[Start of section]

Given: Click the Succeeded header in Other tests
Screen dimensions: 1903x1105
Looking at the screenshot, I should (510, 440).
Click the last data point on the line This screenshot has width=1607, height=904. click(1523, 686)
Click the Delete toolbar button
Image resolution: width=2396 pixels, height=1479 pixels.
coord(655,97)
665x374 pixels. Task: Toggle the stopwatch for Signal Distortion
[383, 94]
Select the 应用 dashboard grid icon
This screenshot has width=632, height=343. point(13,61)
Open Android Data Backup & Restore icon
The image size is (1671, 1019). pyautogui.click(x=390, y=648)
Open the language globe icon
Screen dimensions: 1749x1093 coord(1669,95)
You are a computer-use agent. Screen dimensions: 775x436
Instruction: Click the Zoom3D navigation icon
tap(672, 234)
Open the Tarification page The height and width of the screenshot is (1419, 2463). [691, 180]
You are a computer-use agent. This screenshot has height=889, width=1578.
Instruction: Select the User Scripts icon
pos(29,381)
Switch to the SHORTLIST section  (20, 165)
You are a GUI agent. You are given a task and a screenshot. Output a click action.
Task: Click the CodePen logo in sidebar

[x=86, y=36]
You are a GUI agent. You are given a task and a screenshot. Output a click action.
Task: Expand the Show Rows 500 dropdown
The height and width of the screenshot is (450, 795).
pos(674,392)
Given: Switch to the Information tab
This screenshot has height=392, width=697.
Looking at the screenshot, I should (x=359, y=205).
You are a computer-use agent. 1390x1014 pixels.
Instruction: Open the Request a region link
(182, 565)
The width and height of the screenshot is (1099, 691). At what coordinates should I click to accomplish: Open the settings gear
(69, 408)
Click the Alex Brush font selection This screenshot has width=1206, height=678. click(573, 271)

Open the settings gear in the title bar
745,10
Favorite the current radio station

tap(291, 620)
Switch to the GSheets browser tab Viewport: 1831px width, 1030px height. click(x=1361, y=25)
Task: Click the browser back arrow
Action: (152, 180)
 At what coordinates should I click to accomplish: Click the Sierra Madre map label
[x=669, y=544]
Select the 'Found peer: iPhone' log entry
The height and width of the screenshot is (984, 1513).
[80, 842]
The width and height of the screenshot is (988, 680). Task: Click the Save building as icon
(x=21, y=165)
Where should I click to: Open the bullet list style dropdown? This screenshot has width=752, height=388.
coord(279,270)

[End of section]

Try it: Produce the entries again, character for character.

Answer:
Given: Click the Succeeded header in Other tests
Screen dimensions: 1903x1105
Looking at the screenshot, I should (510, 440).
Click the last data point on the line This screenshot has width=1607, height=904. click(1523, 686)
Click the Delete toolbar button
Image resolution: width=2396 pixels, height=1479 pixels.
coord(655,97)
665x374 pixels. Task: Toggle the stopwatch for Signal Distortion
[383, 94]
Select the 应用 dashboard grid icon
This screenshot has width=632, height=343. point(13,61)
Open Android Data Backup & Restore icon
The image size is (1671, 1019). pyautogui.click(x=390, y=648)
Open the language globe icon
Screen dimensions: 1749x1093 coord(1669,95)
You are a computer-use agent. Screen dimensions: 775x436
Instruction: Click the Zoom3D navigation icon
tap(672, 234)
Open the Tarification page The height and width of the screenshot is (1419, 2463). [691, 180]
You are a computer-use agent. This screenshot has height=889, width=1578.
Instruction: Select the User Scripts icon
pos(29,381)
Switch to the SHORTLIST section  (20, 165)
You are a GUI agent. You are given a task and a screenshot. Output a click action.
Task: Click the CodePen logo in sidebar

[x=86, y=36]
You are a GUI agent. You are given a task and a screenshot. Output a click action.
Task: Expand the Show Rows 500 dropdown
The height and width of the screenshot is (450, 795).
pos(674,392)
Given: Switch to the Information tab
This screenshot has height=392, width=697.
Looking at the screenshot, I should (x=359, y=205).
You are a computer-use agent. 1390x1014 pixels.
Instruction: Open the Request a region link
(182, 565)
The width and height of the screenshot is (1099, 691). At what coordinates should I click to accomplish: Open the settings gear
(69, 408)
Click the Alex Brush font selection This screenshot has width=1206, height=678. click(573, 271)

Open the settings gear in the title bar
745,10
Favorite the current radio station

tap(291, 620)
Switch to the GSheets browser tab Viewport: 1831px width, 1030px height. click(x=1361, y=25)
Task: Click the browser back arrow
Action: (152, 180)
 At what coordinates should I click to accomplish: Click the Sierra Madre map label
[x=669, y=544]
Select the 'Found peer: iPhone' log entry
The height and width of the screenshot is (984, 1513).
[80, 842]
The width and height of the screenshot is (988, 680). Task: Click the Save building as icon
(x=21, y=165)
Where should I click to: Open the bullet list style dropdown? This screenshot has width=752, height=388.
coord(279,270)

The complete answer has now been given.